▶ _Task directions_
When you reach the line containing "Task: Open the 解压必看 internet shortcut file" in the entries below, begin reproducing lines exactly, and stop once the line containing "The height and" is done.

▶ _Provided data_
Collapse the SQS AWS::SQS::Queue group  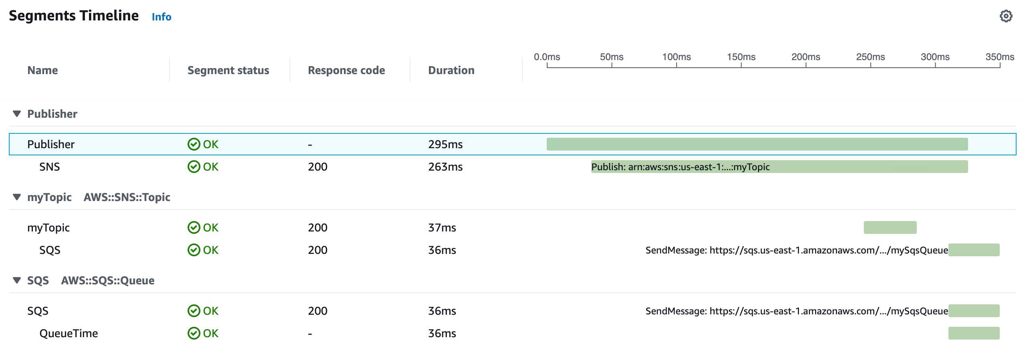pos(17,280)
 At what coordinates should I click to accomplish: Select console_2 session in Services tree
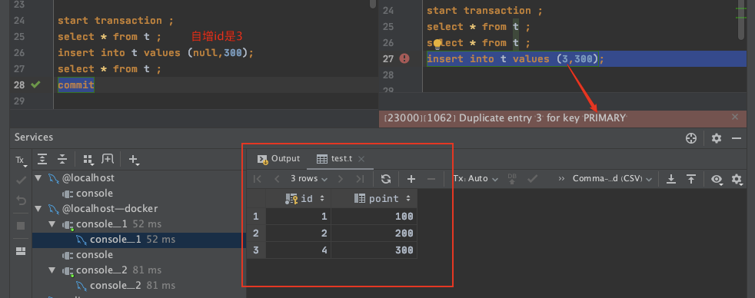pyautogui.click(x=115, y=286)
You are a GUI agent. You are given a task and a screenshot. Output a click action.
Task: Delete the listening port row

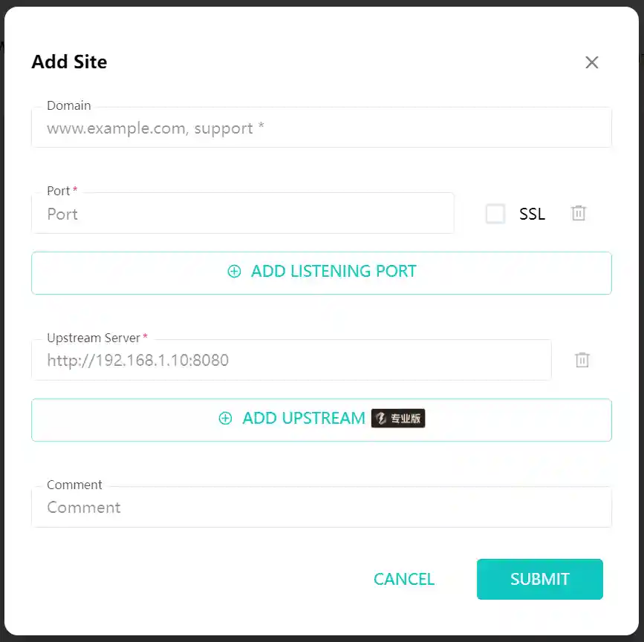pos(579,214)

...

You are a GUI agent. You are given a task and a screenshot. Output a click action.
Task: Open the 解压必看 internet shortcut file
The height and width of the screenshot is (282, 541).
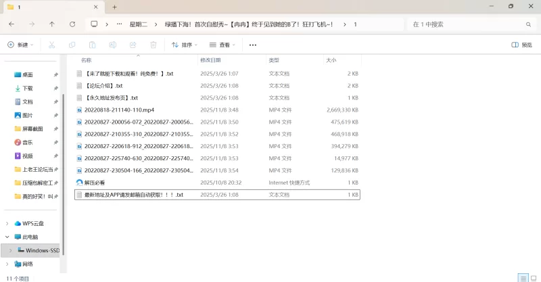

▶ _Answer space_
Task: Open the 解压必看 internet shortcut file
The height and width of the screenshot is (282, 541).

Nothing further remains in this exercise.